Tuesday, 21 February 2012

'Collegiality' on sexuality

Given the lengthening thread of comments with regard to my previous post on this topic, I want to try to refocus the discussion afresh. I have therefore closed comments on the previous post, but people are welcome to assume others have read what they wrote previously.
Could I remind people that on this blog they are asked to give a full name and location. I know some are accustomed to abbreviations, but in a spirit of openness and ‘speaking the truth to one another’ I would invite them to consider complying with this request.
In the earlier post and subsequent discussion about collegiality, Tim Chesterton makes a comment which goes to the heart of the apparent confusion in the minds of many.
He asks, “Doesn’t collegiality mean that ... bishops who disagreed ... were free to speak their mind, but not free to change their practice until the church as a whole changed its practice?”
The Church of England operates two principles which, I think I am right in saying, have some bearing on this whole business.
::::
• To do:
[a] In the blog post on collegiality, what does the author ask people commenting on the blog to give?
[b] From the listing, output the lines verbatim from the line with "Click the blue" up to and including the line with "tap(342, 14)".

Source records
::::
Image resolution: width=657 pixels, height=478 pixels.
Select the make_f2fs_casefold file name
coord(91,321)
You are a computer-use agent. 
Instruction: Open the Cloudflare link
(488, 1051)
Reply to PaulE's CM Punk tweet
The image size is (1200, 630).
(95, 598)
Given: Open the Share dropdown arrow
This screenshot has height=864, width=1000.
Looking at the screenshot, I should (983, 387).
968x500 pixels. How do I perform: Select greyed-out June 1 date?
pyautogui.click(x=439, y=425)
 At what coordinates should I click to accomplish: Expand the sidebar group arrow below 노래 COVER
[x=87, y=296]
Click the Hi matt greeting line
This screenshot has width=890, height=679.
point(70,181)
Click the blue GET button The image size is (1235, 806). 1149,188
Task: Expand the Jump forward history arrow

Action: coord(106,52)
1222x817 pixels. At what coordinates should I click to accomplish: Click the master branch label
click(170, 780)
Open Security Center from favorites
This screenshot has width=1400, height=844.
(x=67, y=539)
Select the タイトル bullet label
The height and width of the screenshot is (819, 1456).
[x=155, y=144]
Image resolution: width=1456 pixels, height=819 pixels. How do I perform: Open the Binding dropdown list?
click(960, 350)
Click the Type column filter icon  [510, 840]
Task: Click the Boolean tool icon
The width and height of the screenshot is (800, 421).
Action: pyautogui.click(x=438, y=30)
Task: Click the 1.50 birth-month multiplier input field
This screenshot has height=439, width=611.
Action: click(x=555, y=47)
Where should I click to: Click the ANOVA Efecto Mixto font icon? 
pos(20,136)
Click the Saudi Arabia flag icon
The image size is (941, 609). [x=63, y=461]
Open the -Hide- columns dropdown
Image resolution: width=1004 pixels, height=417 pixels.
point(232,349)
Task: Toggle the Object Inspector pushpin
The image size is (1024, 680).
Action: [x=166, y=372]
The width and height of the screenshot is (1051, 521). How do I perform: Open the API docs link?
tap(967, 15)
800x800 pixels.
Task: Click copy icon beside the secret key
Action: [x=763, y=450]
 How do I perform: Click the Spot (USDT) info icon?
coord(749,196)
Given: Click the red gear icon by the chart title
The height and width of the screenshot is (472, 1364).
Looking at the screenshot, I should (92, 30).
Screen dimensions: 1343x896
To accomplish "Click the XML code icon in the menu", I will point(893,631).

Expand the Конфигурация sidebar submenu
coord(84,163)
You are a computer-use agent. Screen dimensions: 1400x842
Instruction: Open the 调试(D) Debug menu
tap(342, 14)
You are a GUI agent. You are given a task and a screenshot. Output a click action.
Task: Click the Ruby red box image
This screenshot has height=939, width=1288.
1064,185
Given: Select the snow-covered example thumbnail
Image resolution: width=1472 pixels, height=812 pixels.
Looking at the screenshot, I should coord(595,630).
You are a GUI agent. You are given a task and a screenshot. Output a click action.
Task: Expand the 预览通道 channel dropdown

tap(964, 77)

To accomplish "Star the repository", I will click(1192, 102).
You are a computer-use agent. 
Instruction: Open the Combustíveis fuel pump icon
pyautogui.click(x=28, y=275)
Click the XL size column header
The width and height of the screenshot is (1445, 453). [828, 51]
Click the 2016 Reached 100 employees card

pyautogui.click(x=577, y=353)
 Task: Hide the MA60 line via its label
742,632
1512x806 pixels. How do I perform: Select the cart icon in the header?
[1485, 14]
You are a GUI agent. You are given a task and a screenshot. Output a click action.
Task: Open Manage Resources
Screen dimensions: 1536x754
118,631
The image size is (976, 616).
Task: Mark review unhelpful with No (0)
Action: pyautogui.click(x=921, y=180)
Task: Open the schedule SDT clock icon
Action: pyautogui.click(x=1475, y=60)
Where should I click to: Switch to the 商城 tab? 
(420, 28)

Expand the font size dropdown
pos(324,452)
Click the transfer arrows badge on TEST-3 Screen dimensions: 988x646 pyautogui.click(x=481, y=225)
::::
• Worked solutions:
[a] A full name and location.

[b]
Click the blue GET button The image size is (1235, 806). 1149,188
Task: Expand the Jump forward history arrow

Action: coord(106,52)
1222x817 pixels. At what coordinates should I click to accomplish: Click the master branch label
click(170, 780)
Open Security Center from favorites
This screenshot has width=1400, height=844.
(x=67, y=539)
Select the タイトル bullet label
The height and width of the screenshot is (819, 1456).
[x=155, y=144]
Image resolution: width=1456 pixels, height=819 pixels. How do I perform: Open the Binding dropdown list?
click(960, 350)
Click the Type column filter icon  [510, 840]
Task: Click the Boolean tool icon
The width and height of the screenshot is (800, 421).
Action: pyautogui.click(x=438, y=30)
Task: Click the 1.50 birth-month multiplier input field
This screenshot has height=439, width=611.
Action: click(x=555, y=47)
Where should I click to: Click the ANOVA Efecto Mixto font icon? 
pos(20,136)
Click the Saudi Arabia flag icon
The image size is (941, 609). [x=63, y=461]
Open the -Hide- columns dropdown
Image resolution: width=1004 pixels, height=417 pixels.
point(232,349)
Task: Toggle the Object Inspector pushpin
The image size is (1024, 680).
Action: [x=166, y=372]
The width and height of the screenshot is (1051, 521). How do I perform: Open the API docs link?
tap(967, 15)
800x800 pixels.
Task: Click copy icon beside the secret key
Action: [x=763, y=450]
 How do I perform: Click the Spot (USDT) info icon?
coord(749,196)
Given: Click the red gear icon by the chart title
The height and width of the screenshot is (472, 1364).
Looking at the screenshot, I should (92, 30).
Screen dimensions: 1343x896
To accomplish "Click the XML code icon in the menu", I will point(893,631).

Expand the Конфигурация sidebar submenu
coord(84,163)
You are a computer-use agent. Screen dimensions: 1400x842
Instruction: Open the 调试(D) Debug menu
tap(342, 14)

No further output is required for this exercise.